If you are a confident individual who seeks to fix an imperfection, understands the risks of surgery and has realistic expectations regarding results, you are probably in the right frame of mind for the procedure. However, if you are expecting the surgery to improve your life, solve your problems and make you happy, you are likely heading for disappointment. Don’t look to surgery as a solution for low self-esteem or emotional insecurity. This can lead to an unhealthy obsession and perpetual discouragement.

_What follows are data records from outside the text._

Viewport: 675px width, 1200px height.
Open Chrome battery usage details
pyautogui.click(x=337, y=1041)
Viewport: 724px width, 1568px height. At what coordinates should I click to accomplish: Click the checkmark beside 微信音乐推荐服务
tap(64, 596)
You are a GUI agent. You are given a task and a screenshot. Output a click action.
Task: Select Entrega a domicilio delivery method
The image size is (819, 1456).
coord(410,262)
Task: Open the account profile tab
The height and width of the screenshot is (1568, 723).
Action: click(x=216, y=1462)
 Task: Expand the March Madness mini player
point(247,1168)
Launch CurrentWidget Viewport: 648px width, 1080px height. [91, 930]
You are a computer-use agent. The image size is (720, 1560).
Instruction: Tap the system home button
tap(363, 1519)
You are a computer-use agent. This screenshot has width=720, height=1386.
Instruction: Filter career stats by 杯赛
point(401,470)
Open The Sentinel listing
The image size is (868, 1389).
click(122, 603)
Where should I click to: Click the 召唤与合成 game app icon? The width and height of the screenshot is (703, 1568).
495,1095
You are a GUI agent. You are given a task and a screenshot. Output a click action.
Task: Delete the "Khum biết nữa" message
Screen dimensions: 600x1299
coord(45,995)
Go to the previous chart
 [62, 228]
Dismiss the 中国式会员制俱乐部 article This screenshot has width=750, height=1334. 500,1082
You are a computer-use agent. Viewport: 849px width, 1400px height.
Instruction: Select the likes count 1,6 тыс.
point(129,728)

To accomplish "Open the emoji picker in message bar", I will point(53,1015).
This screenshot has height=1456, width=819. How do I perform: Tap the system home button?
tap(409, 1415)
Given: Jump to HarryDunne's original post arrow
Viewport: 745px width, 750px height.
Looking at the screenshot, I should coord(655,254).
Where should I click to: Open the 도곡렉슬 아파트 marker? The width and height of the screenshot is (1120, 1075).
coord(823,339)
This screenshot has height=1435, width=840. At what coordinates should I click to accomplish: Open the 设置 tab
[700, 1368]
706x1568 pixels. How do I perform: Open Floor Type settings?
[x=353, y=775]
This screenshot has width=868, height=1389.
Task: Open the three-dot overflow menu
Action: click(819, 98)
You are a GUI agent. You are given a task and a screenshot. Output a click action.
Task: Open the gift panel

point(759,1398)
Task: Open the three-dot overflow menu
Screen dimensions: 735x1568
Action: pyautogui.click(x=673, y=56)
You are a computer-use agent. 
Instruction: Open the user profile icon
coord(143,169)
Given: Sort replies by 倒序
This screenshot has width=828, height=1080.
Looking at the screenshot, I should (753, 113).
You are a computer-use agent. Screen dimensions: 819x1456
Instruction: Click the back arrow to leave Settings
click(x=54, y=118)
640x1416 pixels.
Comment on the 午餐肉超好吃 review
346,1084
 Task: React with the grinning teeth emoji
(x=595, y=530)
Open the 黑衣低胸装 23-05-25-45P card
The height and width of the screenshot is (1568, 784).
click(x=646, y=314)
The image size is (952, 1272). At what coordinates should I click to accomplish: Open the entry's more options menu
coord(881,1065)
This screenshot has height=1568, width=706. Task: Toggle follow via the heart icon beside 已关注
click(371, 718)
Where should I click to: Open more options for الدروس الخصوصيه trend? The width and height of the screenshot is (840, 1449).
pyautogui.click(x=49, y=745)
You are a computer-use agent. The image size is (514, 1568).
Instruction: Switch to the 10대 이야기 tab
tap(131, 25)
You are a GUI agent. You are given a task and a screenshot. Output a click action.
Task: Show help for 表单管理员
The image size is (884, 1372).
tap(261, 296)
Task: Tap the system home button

Ask yourself why you are considering plastic surgery and who you are doing it for. If your significant other complains your nose is too big or your breasts are too small, but you have always been okay with the size of both, you should tell your significant other to deal with it or move on. Don’t have surgery to satisfy someone else’s ideal of what you should look like. If you’re going to do it, do it for yourself, not to make someone else happy.
Finally, before making your final decision regarding plastic surgery, talk to your surgeon about your medical history, risks involved and the likelihood of successfully meeting your expectations.